Work instructions
Please write out the items below again, substituting "Import" for "Upload" and leaving everything else unchanged.

──────── Materials provided ────────

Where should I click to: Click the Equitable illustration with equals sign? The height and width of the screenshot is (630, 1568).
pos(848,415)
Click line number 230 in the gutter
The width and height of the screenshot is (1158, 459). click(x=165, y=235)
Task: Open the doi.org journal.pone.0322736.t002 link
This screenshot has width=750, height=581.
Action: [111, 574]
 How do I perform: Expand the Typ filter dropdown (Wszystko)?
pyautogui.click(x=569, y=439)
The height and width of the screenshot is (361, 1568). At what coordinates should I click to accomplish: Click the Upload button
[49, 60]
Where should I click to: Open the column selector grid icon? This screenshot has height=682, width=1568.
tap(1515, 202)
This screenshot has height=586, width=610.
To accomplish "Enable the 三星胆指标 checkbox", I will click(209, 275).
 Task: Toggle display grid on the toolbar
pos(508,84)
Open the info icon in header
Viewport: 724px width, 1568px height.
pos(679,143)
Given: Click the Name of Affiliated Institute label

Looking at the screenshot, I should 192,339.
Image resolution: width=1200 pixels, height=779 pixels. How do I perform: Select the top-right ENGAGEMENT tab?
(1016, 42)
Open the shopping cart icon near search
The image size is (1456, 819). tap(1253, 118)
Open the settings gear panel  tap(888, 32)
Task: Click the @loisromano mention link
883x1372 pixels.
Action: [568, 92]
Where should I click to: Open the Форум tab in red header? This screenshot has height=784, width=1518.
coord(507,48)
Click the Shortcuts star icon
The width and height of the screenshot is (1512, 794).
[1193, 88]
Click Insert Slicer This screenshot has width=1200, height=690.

────────

Exercise result
Where should I click to: Click the Equitable illustration with equals sign? The height and width of the screenshot is (630, 1568).
pos(848,415)
Click line number 230 in the gutter
The width and height of the screenshot is (1158, 459). click(x=165, y=235)
Task: Open the doi.org journal.pone.0322736.t002 link
This screenshot has width=750, height=581.
Action: [111, 574]
 How do I perform: Expand the Typ filter dropdown (Wszystko)?
pyautogui.click(x=569, y=439)
The height and width of the screenshot is (361, 1568). At what coordinates should I click to accomplish: Click the Import button
[49, 60]
Where should I click to: Open the column selector grid icon? This screenshot has height=682, width=1568.
tap(1515, 202)
This screenshot has height=586, width=610.
To accomplish "Enable the 三星胆指标 checkbox", I will click(209, 275).
 Task: Toggle display grid on the toolbar
pos(508,84)
Open the info icon in header
Viewport: 724px width, 1568px height.
pos(679,143)
Given: Click the Name of Affiliated Institute label

Looking at the screenshot, I should 192,339.
Image resolution: width=1200 pixels, height=779 pixels. How do I perform: Select the top-right ENGAGEMENT tab?
(1016, 42)
Open the shopping cart icon near search
The image size is (1456, 819). tap(1253, 118)
Open the settings gear panel  tap(888, 32)
Task: Click the @loisromano mention link
883x1372 pixels.
Action: [568, 92]
Where should I click to: Open the Форум tab in red header? This screenshot has height=784, width=1518.
coord(507,48)
Click the Shortcuts star icon
The width and height of the screenshot is (1512, 794).
[1193, 88]
Click Insert Slicer This screenshot has width=1200, height=690.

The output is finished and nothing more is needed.